[Dataset entries]
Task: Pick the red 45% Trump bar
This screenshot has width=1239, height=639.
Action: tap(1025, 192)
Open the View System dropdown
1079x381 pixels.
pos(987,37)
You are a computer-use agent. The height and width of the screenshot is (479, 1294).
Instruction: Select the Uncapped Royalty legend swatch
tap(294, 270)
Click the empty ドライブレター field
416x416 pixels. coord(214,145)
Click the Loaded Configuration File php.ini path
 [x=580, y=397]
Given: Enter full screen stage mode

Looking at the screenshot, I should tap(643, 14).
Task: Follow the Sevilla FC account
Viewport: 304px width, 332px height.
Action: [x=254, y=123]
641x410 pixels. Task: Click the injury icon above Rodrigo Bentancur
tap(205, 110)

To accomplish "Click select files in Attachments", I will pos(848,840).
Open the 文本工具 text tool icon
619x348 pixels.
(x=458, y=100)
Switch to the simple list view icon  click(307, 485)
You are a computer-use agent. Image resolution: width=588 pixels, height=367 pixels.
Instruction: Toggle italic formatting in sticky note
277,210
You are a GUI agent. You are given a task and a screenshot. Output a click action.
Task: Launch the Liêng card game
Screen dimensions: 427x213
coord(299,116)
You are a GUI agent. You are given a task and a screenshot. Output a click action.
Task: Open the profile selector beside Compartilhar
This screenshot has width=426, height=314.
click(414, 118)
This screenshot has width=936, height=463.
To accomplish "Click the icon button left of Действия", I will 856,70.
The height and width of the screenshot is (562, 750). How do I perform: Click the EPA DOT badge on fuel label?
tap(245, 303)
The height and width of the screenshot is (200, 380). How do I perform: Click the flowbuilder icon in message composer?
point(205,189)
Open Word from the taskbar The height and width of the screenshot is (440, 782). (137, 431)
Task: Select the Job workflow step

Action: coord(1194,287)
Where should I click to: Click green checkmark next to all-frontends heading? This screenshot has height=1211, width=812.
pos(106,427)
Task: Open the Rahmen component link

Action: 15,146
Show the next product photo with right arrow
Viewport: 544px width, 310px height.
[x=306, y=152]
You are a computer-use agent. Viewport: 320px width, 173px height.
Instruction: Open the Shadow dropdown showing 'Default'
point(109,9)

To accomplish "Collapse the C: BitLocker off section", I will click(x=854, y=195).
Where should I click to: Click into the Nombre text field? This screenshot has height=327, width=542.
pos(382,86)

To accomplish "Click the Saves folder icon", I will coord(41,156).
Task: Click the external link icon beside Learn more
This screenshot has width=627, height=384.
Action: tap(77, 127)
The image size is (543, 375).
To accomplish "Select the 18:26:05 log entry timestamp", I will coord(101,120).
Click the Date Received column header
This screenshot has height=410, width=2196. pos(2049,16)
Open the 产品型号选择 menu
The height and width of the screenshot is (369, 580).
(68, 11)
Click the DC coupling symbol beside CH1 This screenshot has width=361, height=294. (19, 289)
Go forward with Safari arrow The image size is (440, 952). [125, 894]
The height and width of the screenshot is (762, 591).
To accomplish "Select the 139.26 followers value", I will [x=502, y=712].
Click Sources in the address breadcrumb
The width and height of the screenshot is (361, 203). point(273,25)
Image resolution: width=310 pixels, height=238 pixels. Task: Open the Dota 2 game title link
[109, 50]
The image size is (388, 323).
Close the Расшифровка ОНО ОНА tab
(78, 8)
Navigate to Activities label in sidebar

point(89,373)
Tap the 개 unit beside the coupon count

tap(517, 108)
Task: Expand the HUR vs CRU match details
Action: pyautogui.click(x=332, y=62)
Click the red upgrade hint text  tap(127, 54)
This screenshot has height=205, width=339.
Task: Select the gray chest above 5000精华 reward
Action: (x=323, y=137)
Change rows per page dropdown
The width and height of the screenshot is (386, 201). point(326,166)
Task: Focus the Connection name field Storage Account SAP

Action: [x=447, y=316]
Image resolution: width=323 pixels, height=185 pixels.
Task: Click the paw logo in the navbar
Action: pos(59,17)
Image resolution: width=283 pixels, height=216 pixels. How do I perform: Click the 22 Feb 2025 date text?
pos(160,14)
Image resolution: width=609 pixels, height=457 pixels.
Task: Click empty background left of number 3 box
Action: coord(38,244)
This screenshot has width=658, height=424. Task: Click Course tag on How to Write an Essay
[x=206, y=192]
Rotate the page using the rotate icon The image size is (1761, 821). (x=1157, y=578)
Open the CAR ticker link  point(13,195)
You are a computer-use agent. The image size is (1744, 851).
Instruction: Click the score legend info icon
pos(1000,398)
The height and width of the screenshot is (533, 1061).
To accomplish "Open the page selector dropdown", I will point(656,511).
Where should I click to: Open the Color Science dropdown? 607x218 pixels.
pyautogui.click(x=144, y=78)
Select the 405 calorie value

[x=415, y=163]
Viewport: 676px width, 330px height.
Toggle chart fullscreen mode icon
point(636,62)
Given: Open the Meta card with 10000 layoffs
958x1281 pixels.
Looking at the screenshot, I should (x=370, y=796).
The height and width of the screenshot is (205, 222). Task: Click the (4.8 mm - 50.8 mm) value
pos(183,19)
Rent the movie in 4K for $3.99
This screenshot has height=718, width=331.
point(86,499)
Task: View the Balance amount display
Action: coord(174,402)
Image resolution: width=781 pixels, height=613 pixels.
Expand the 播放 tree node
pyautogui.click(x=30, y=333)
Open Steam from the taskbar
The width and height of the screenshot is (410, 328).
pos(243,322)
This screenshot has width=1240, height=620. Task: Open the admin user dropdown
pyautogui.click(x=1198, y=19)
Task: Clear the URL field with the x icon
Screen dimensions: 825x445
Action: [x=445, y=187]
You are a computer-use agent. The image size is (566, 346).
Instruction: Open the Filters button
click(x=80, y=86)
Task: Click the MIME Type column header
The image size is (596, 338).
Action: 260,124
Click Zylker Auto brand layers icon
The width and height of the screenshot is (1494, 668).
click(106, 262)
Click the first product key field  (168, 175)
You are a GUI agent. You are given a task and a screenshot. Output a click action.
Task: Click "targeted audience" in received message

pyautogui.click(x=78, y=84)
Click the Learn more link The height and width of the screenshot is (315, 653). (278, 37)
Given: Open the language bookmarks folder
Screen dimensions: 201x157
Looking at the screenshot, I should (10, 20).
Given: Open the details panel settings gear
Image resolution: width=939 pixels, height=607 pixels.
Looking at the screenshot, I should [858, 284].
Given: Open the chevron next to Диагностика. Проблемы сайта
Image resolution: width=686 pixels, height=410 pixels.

EXERCISE AIM: Returned text must match every record word for word.

EXERCISE ANSWER:
Task: Pick the red 45% Trump bar
This screenshot has width=1239, height=639.
Action: tap(1025, 192)
Open the View System dropdown
1079x381 pixels.
pos(987,37)
You are a computer-use agent. The height and width of the screenshot is (479, 1294).
Instruction: Select the Uncapped Royalty legend swatch
tap(294, 270)
Click the empty ドライブレター field
416x416 pixels. coord(214,145)
Click the Loaded Configuration File php.ini path
 [x=580, y=397]
Given: Enter full screen stage mode

Looking at the screenshot, I should tap(643, 14).
Task: Follow the Sevilla FC account
Viewport: 304px width, 332px height.
Action: [x=254, y=123]
641x410 pixels. Task: Click the injury icon above Rodrigo Bentancur
tap(205, 110)

To accomplish "Click select files in Attachments", I will pos(848,840).
Open the 文本工具 text tool icon
619x348 pixels.
(x=458, y=100)
Switch to the simple list view icon  click(307, 485)
You are a computer-use agent. Image resolution: width=588 pixels, height=367 pixels.
Instruction: Toggle italic formatting in sticky note
277,210
You are a GUI agent. You are given a task and a screenshot. Output a click action.
Task: Launch the Liêng card game
Screen dimensions: 427x213
coord(299,116)
You are a GUI agent. You are given a task and a screenshot. Output a click action.
Task: Open the profile selector beside Compartilhar
This screenshot has width=426, height=314.
click(414, 118)
This screenshot has width=936, height=463.
To accomplish "Click the icon button left of Действия", I will 856,70.
The height and width of the screenshot is (562, 750). How do I perform: Click the EPA DOT badge on fuel label?
tap(245, 303)
The height and width of the screenshot is (200, 380). How do I perform: Click the flowbuilder icon in message composer?
point(205,189)
Open Word from the taskbar The height and width of the screenshot is (440, 782). (137, 431)
Task: Select the Job workflow step

Action: coord(1194,287)
Where should I click to: Click green checkmark next to all-frontends heading? This screenshot has height=1211, width=812.
pos(106,427)
Task: Open the Rahmen component link

Action: 15,146
Show the next product photo with right arrow
Viewport: 544px width, 310px height.
[x=306, y=152]
You are a computer-use agent. Viewport: 320px width, 173px height.
Instruction: Open the Shadow dropdown showing 'Default'
point(109,9)

To accomplish "Collapse the C: BitLocker off section", I will click(x=854, y=195).
Where should I click to: Click into the Nombre text field? This screenshot has height=327, width=542.
pos(382,86)

To accomplish "Click the Saves folder icon", I will coord(41,156).
Task: Click the external link icon beside Learn more
This screenshot has width=627, height=384.
Action: tap(77, 127)
The image size is (543, 375).
To accomplish "Select the 18:26:05 log entry timestamp", I will coord(101,120).
Click the Date Received column header
This screenshot has height=410, width=2196. pos(2049,16)
Open the 产品型号选择 menu
The height and width of the screenshot is (369, 580).
(68, 11)
Click the DC coupling symbol beside CH1 This screenshot has width=361, height=294. (19, 289)
Go forward with Safari arrow The image size is (440, 952). [125, 894]
The height and width of the screenshot is (762, 591).
To accomplish "Select the 139.26 followers value", I will [x=502, y=712].
Click Sources in the address breadcrumb
The width and height of the screenshot is (361, 203). point(273,25)
Image resolution: width=310 pixels, height=238 pixels. Task: Open the Dota 2 game title link
[109, 50]
The image size is (388, 323).
Close the Расшифровка ОНО ОНА tab
(78, 8)
Navigate to Activities label in sidebar

point(89,373)
Tap the 개 unit beside the coupon count

tap(517, 108)
Task: Expand the HUR vs CRU match details
Action: pyautogui.click(x=332, y=62)
Click the red upgrade hint text  tap(127, 54)
This screenshot has height=205, width=339.
Task: Select the gray chest above 5000精华 reward
Action: (x=323, y=137)
Change rows per page dropdown
The width and height of the screenshot is (386, 201). point(326,166)
Task: Focus the Connection name field Storage Account SAP

Action: [x=447, y=316]
Image resolution: width=323 pixels, height=185 pixels.
Task: Click the paw logo in the navbar
Action: pos(59,17)
Image resolution: width=283 pixels, height=216 pixels. How do I perform: Click the 22 Feb 2025 date text?
pos(160,14)
Image resolution: width=609 pixels, height=457 pixels.
Task: Click empty background left of number 3 box
Action: coord(38,244)
This screenshot has width=658, height=424. Task: Click Course tag on How to Write an Essay
[x=206, y=192]
Rotate the page using the rotate icon The image size is (1761, 821). (x=1157, y=578)
Open the CAR ticker link  point(13,195)
You are a computer-use agent. The image size is (1744, 851).
Instruction: Click the score legend info icon
pos(1000,398)
The height and width of the screenshot is (533, 1061).
To accomplish "Open the page selector dropdown", I will point(656,511).
Where should I click to: Open the Color Science dropdown? 607x218 pixels.
pyautogui.click(x=144, y=78)
Select the 405 calorie value

[x=415, y=163]
Viewport: 676px width, 330px height.
Toggle chart fullscreen mode icon
point(636,62)
Given: Open the Meta card with 10000 layoffs
958x1281 pixels.
Looking at the screenshot, I should (x=370, y=796).
The height and width of the screenshot is (205, 222). Task: Click the (4.8 mm - 50.8 mm) value
pos(183,19)
Rent the movie in 4K for $3.99
This screenshot has height=718, width=331.
point(86,499)
Task: View the Balance amount display
Action: coord(174,402)
Image resolution: width=781 pixels, height=613 pixels.
Expand the 播放 tree node
pyautogui.click(x=30, y=333)
Open Steam from the taskbar
The width and height of the screenshot is (410, 328).
pos(243,322)
This screenshot has width=1240, height=620. Task: Open the admin user dropdown
pyautogui.click(x=1198, y=19)
Task: Clear the URL field with the x icon
Screen dimensions: 825x445
Action: [x=445, y=187]
You are a computer-use agent. The image size is (566, 346).
Instruction: Open the Filters button
click(x=80, y=86)
Task: Click the MIME Type column header
The image size is (596, 338).
Action: 260,124
Click Zylker Auto brand layers icon
The width and height of the screenshot is (1494, 668).
click(106, 262)
Click the first product key field  (168, 175)
You are a GUI agent. You are given a task and a screenshot. Output a click action.
Task: Click "targeted audience" in received message

pyautogui.click(x=78, y=84)
Click the Learn more link The height and width of the screenshot is (315, 653). (278, 37)
Given: Open the language bookmarks folder
Screen dimensions: 201x157
Looking at the screenshot, I should (10, 20).
Given: Open the details panel settings gear
Image resolution: width=939 pixels, height=607 pixels.
Looking at the screenshot, I should [858, 284].
Given: Open the chevron next to Диагностика. Проблемы сайта
Image resolution: width=686 pixels, height=410 pixels.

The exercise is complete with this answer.